My very small employer is trying to hire a new person for the support staff. One person sent an interesting resume complete with a 6" block of 10 pt text describing duties that seems copied and pasted on the second page. It included duties someone in her position should not and could not do and made us all lift an eyebrow. She was pleasant and honest when phone interviewed so an in-person interview was scheduled. However, when she called back yesterday she was reportedly short and rude with one of the other support staff answered the phone.

This is going to be fun since we'll be down a total of two staff members in 2 weeks and no good leads since my employer doesn't pay well or offer benefits and it's intense work.

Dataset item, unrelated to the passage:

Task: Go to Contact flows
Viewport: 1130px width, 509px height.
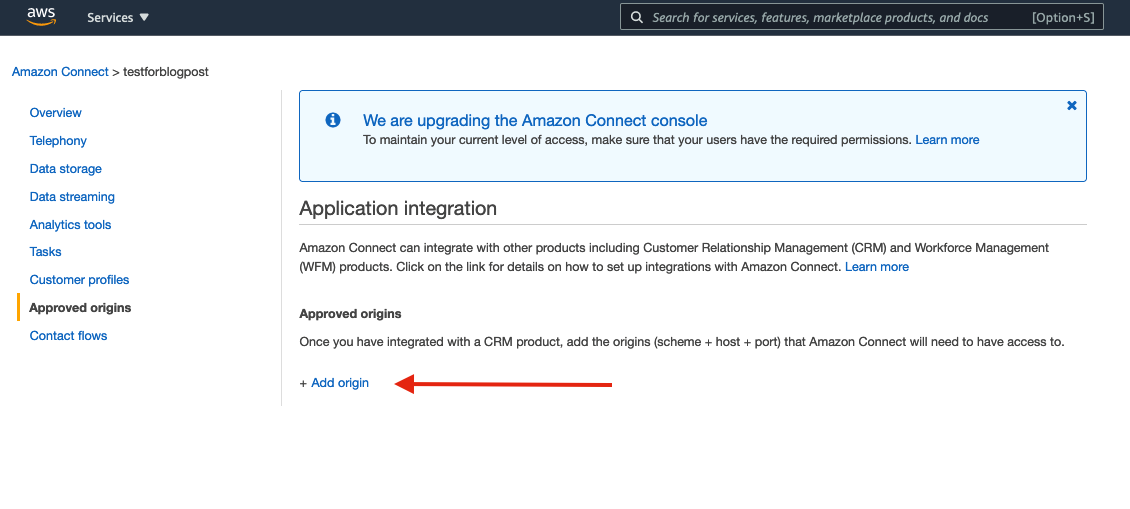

I'm starting to think it's professional Darwinism to only advertise your open skilled position on Craigslist when you have two months notice to find more staff in order to save $100 and 15 minutes of time despite the rest of your staff's urging to use several other good resources.

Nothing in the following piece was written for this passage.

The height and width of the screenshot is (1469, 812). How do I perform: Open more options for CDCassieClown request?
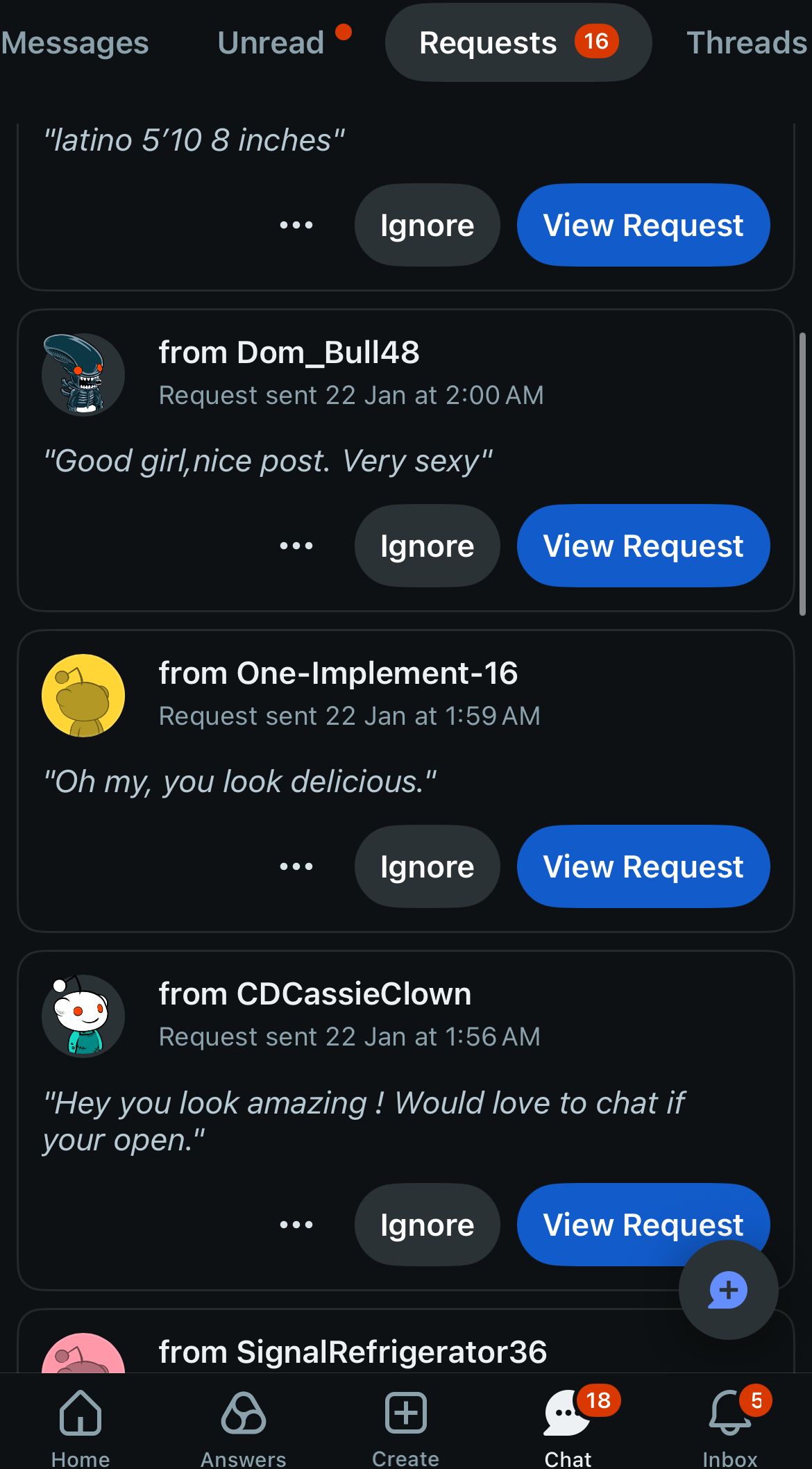click(x=296, y=1225)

The bolded is something I am having difficulty understanding. Why does the position govern job duties? The position I am in at my current employer is a hybrid of many other duties. Is that a possibility in this case?

Well, if the position was data entry operator, and the duties she listed included supervising other employees, monitoring work flow, ordering supplies, managing boss's schedule, preparing marketing materials, etc, I would wonder.  It could be that her role was more loosely defined at another company, or it could be that she just copy/pasted text from somewhere else.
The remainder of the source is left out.